Liam Belo da Silva

Personal information
- Born: 29 June 2007 (age 19)

Sport
- Sport: Athletics
- Event: Decathlon

Medal record
Men's athletics
Representing SWE
World U20 Championships
| Gold medal – first place | 2026 Eugene | Decathlon |
European U18 Championships
| Silver medal – second place | 2024 Banska Bystrica | Decathlon |

= Liam Belo da Silva =

Swedish athlete (born 2007)

Liam Belo da Silva (born 29 June 2007) is a Swedish multi-event athlete. He won the gold medal in decathlon at the 2026 World U20 Championships.

==Biography==
A member of IFK Växjö, as a 16 year-old he won the Swedish indoor age-group championship in the heptathlon.

With a total of 7318 points he was the decathlon silver medalist at the 2024 European Athletics U18 Championships in Slovakia. At the 2025 European Athletics U20 Championships in Tampere, he placed fifth overall in decathlon with a total of 7632 points.

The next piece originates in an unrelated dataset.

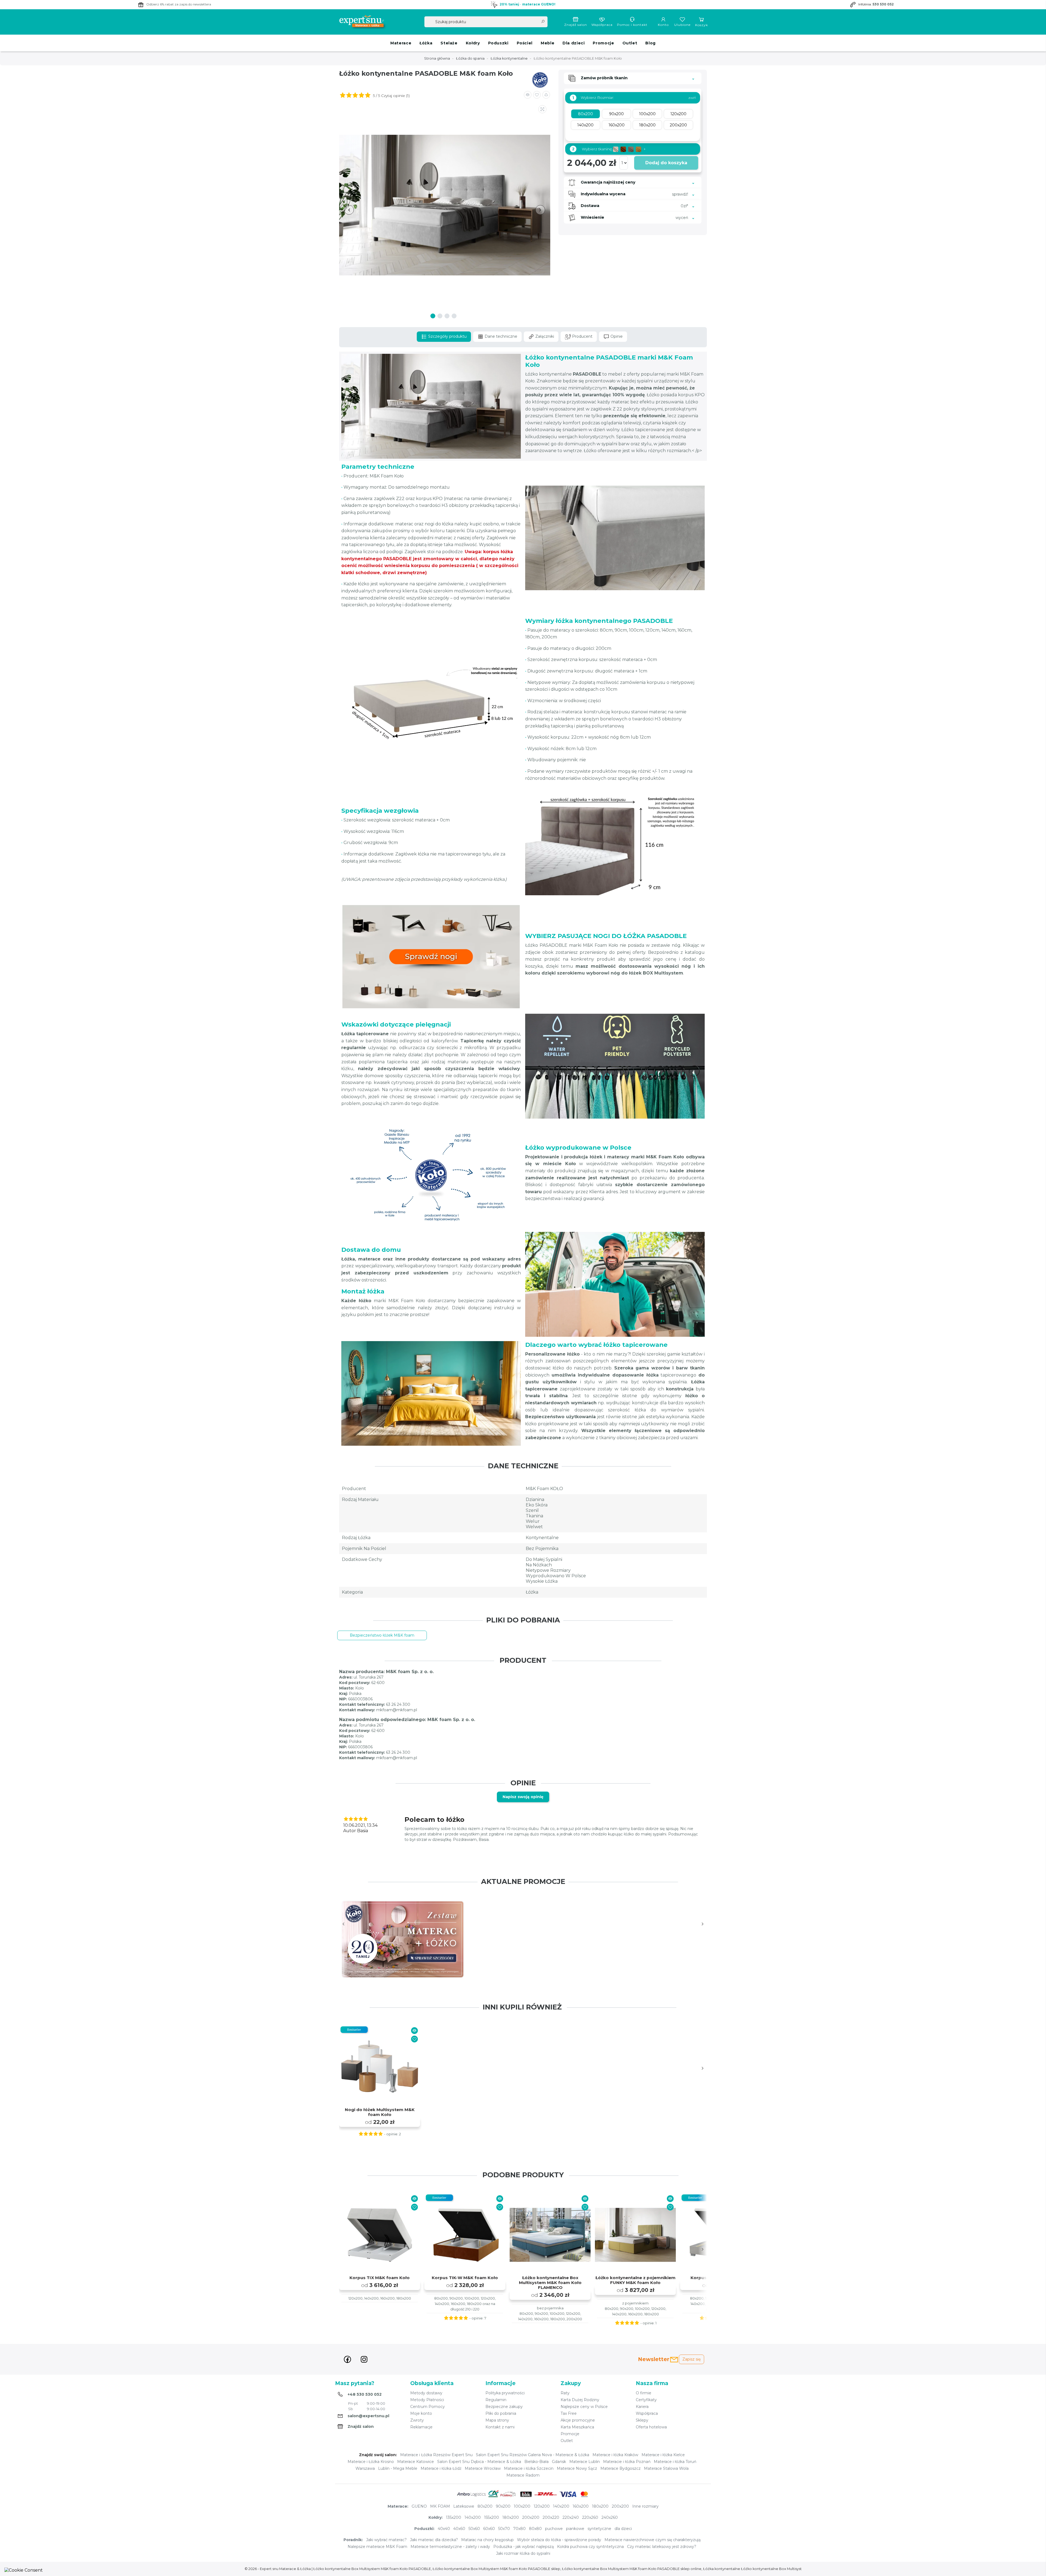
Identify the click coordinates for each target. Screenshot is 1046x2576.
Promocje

Competing indoors in March 2026, he won the Swedish U20 indoor long jump title and placed second in the high jump at the senior Swedish Indoor Athletics Championships. He set a new personal best with a best tally of 7981 points record while winning the 2026 Nordic Championship Combined Events in Jessheim in June. With the tally, he was the world leader at U20 level heading into the decathlon at the 2026 World Athletics U20 Championships in Eugene, United States. At the championships, he trailed Mael-Bephassou Lannurien of France by 99 points, 4258 points to 4159, after the first day of competition. After the second day of competition, Belo da Silva had broken 8000 points for the first time to win the decathlon gold medal with a national U20 record tally of 8112 points. He was nominated for European Athletics Men’s Rising Star for 2026.